## [Task details]
Check each line of the material below for "will", then copy the ones that contain it.
*** Records supplied ***
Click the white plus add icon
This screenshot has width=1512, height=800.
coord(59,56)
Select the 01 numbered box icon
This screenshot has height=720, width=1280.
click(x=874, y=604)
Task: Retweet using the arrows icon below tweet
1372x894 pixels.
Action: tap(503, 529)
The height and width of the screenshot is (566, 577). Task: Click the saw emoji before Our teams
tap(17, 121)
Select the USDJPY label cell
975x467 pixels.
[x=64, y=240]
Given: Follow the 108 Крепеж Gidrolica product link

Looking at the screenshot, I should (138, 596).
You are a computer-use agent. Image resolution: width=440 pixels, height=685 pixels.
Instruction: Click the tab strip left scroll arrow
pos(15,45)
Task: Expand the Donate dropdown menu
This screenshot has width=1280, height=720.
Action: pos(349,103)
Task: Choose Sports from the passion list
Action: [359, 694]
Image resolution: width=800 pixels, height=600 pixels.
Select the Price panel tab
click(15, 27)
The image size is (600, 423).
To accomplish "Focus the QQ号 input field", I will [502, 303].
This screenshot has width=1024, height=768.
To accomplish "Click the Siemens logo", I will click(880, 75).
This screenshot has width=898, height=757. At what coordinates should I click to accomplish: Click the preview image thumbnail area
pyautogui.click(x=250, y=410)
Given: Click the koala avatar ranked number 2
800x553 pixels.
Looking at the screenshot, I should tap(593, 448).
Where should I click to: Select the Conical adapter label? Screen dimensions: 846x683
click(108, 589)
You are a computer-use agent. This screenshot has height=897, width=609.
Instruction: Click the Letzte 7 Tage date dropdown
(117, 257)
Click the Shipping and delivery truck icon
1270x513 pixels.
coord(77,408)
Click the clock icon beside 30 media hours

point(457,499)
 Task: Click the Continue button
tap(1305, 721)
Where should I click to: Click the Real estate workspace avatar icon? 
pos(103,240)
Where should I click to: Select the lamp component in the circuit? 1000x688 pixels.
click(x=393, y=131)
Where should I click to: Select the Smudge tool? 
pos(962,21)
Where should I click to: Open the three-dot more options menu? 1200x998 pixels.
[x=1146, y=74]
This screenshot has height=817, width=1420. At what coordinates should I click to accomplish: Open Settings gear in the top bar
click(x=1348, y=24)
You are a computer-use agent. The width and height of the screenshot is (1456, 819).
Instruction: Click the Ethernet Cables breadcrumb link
*** End of Records supplied ***
## [Worked solution]
To accomplish "Focus the QQ号 input field", I will [502, 303].
To accomplish "Click the Siemens logo", I will click(880, 75).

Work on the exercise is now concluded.